Barbecue, that is…or is it barbeque? The history of the word “barbecue” (the preferred proper spelling, according to dictionary sources) goes back to the indigenous people of North and South America. The Spanish word barbacoa was used to describe the slow cooking of meat over an open flame by the Taínos who inhabited Hispaniola, Jamaica and Cuba. But long before barbecue was even a word, it was a part of the culinary landscape. Archaeologists discovered that the diet of whoever built Stonehenge involved copious amounts of barbecue when traces of pork and beef were unearthed nearby. The term evolved from a description of the method of cooking to a word that covered an event where food was cooked outdoors in this way. In 1769, George Washington made mention of attending a “barbecue” in Alexandria, Virginia.
While America has whole-hearted embraced the low and slow manner of cooking, regional styles of barbeque have distinct differences. Because American barbecue first became popular in the South, where barbecue was made exclusively with pork, purists still claim that pork is the only true and authentic barbeque, but Texans disagree with that as strongly as they object to beans in their chili. After the Civil War and into the 20th Century, as Black Americans moved north, they brought the Southern barbecue tradition with them, and its popularity spread like wildfire. By the 1950s, there were Black-owned barbecue restaurants in just about every city in the U.S., and the different styles that emerged have made a smorgasbord of regional favorites.

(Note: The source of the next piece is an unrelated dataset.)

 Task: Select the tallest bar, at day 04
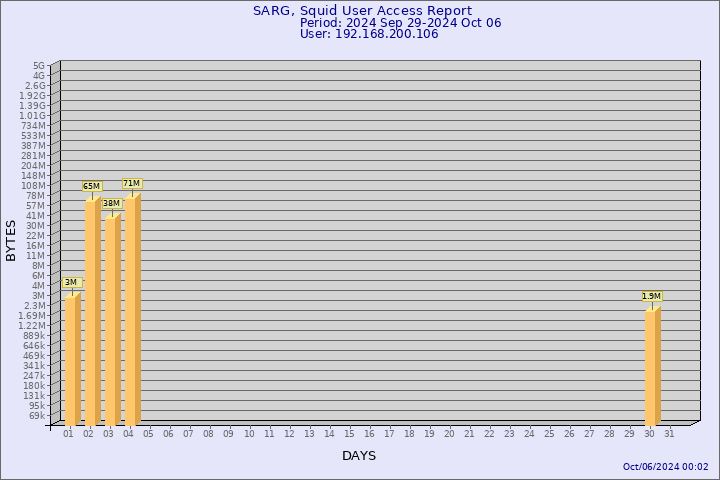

Since much of the difference is in the sauce, let’s dip a little deeper. Looking back at barbacoa as the origin, the first sauce was very simple. Records indicate that Dominican missionary Père Labat witnessed cooks using lime juice and hot peppers to season barbecued meat when he visited the French West Indies in 1698. In Mrs. Hill’s New Cook Book (1872), Mrs. Annabella Hill, from La Grange, Georgia, published the following barbecue sauce recipe: "Melt half a pound of butter; stir into it a large tablespoon of mustard, half a teaspoonful of red pepper, one of black, salt to taste; add vinegar until the sauce has a strong acid taste.” With instructions to “pour over the meat any sauce that remains” at the end of the cooking.
Nowadays, there are four major regional barbecue styles: Carolina, Memphis, Texas, and Kansas City. North Carolina and Virginia are thought to be where “whole hog” barbecue originated and use a vinegar-based “mop” sauce. In South Carolina, however, the sauce is mustard based. Memphis barbecue is also primarily pork and is known for its tangy thin tomato-based sauce. Kansas City boasts the most popular barbecue sauce, a thick ketchup-based brown sugar-sweetened concoction that is applied to beef, pork, and poultry alike. The regional specialty is their burnt ends. Texas pitmasters generally dry rub their beef ribs and use a thin spicy, mop sauce to baste or marinate the beef brisket for which the state is so well known. We have stingy cattle barons and resourceful cowboys from the late 1800s to thank for the delicacy of slow-cooked brisket: the barons didn’t want to feed cowboys good cuts of meat, so they gave them brisket instead. The cowboys soon figured out if they cooked it for a long time over a low heat, it wasn’t just palatable, it was… awesome.
BBQ Fun Facts
- Everything’s bigger in Texas! The state is the home of the world’s largest BBQ pit. It serves up 8,000lbs of meat, and sold for $350,000 on eBay.
- Kansas City, Missouri is the site of the world’s largest BBQ competition: “The World Series of Barbecue.” More than 500 teams compete, and it draws approximately 70,000 spectators. It is part of the larger American Royal event which spans 2.5 months and includes a parade and a professional rodeo (with a $300,000 prize package).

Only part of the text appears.